奔回久违的死尸客店,迫不及待地打开门,我一头栽倒在弥漫着霉气的大木床上,也顾不得十几天没收拾过的床铺和被褥,随就扯了一下就挨着闭眼睡觉,我们就像逃荒归来,个个见了床铺如见亲人,扑上去再也不觉得动弹,外边已经过渡到黎明前的黑暗,月亮也失去了肃杀的寒气,在无边的黑夜中默默沉沦下去。

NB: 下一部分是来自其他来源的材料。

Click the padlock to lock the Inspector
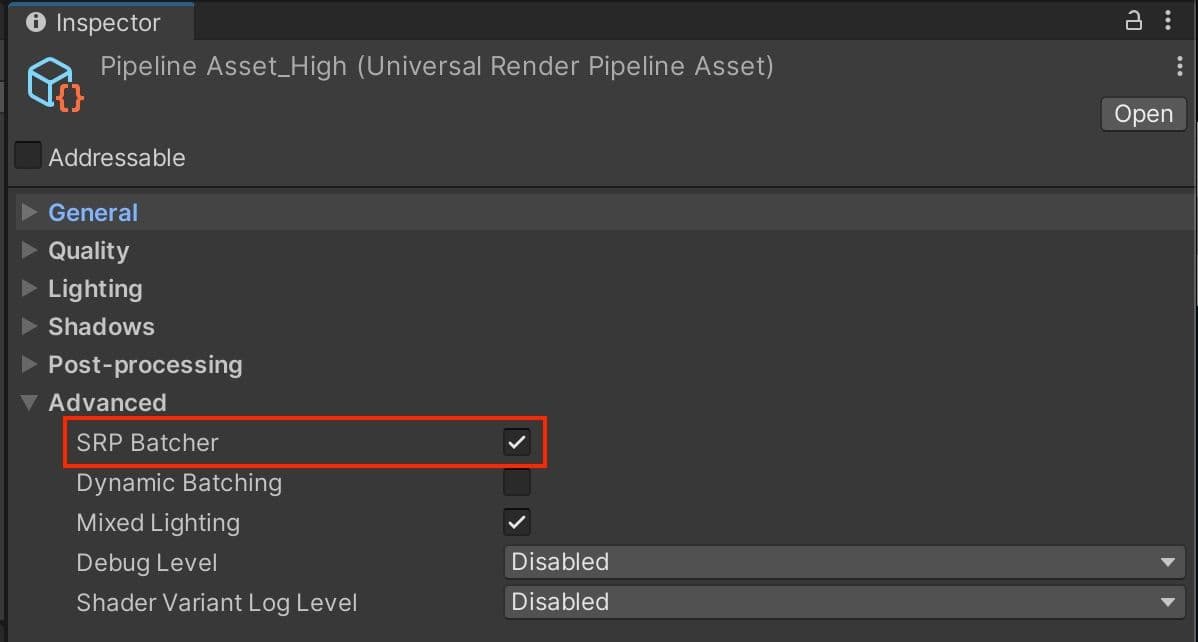 click(x=1133, y=20)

第二天下午太阳快落山的时候,我才幽幽醒过来,睁开惺忪的眼睛,看看头上的茅草屋顶,眼睛里老是恍惚中闪现黑暗、古墓的影子,老是定不下心神来,怎么也惶惶然感觉处在一种莫名的危险中,他感觉脑子沉重,干脆闭目继续休息。
我虽然闭着眼睛,但是老是在觉得,时不时还在古墓里,时不时在自己的小屋子里,破旧也不温暖。
好一场酣畅淋漓的大梦,我们都醒过来,犹自沉浸在从古墓里狼狈回归时候的情景,自然,对苗王那老僵尸又是一阵大骂,真他妈的坑人,收获自然比觉得象的要少的太多,没有倾城倾国,只能倾掉这万间小小的死尸客店了!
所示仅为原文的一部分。